Lamezia Terme si unisce al fronte del “no” al 5G

Approvata nell’ultimo consiglio comunale la mozione della Terza commissione che “stoppa” la nuova tecnologia. «Mancano certezze per la salute dei cittadini»

LAMEZIA TERME Al fronte del “no” al 5G si aggiunge anche il consiglio comunale di Lamezia Terme che ha approvato all’unanimità, nella riunione di giovedì scorso, la mozione presentata sul tema dalla terza commissione consiliare.

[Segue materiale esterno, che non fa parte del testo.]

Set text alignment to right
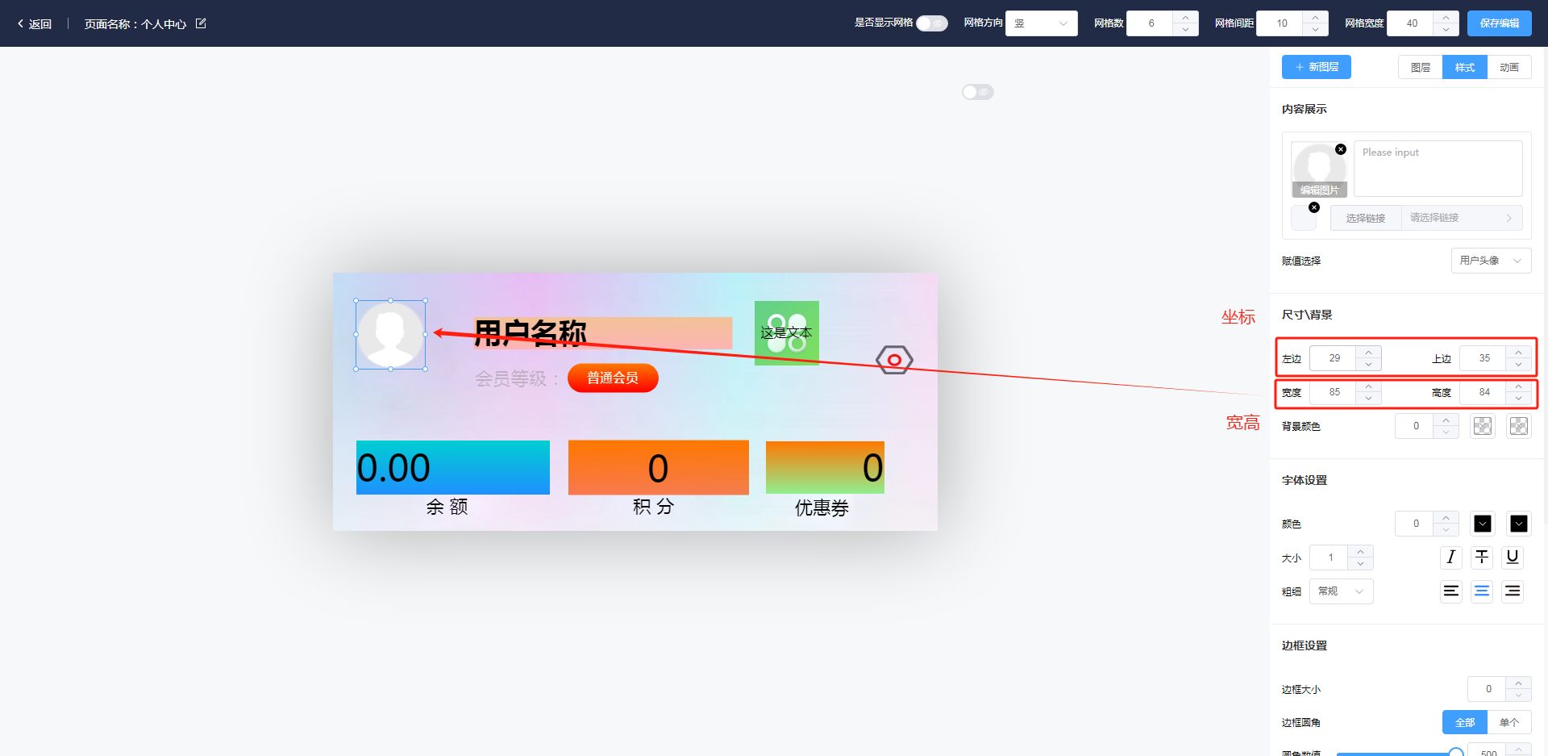 tap(1513, 591)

Il consiglio si basa, per il “no”, sul «principio di precauzione sancito e riconosciuto dall’Ue». Nella mozione si spiega che «i sistemi mobili di quinta generazione, noti come strutture 5G, si servono di inesplorate radiofrequenze prive di approfonditi e concordi studi preliminari sul rischio per la salute della popolazione». E si sottolinea «le soglie limite per i valori di irradiazione subiranno un innalzamento che, in taluni casi, potrà essere superiore a 110 volte in più rispetto a quelli attualmente esistenti». A convincere i consiglieri sono anche i dubbi e gli appelli «di scienziati indipendenti, organizzazioni della società civile e cittadini per una moratoria internazionale del 5G». Meglio fermarsi, dunque, per «tutelare, soprattutto in presenza di dubbi e di dati scientifici non uniformi, la salute e il benessere dei cittadini predisponendo tutte le misure necessarie anche per limitare effetti potenziali e non intenzionali».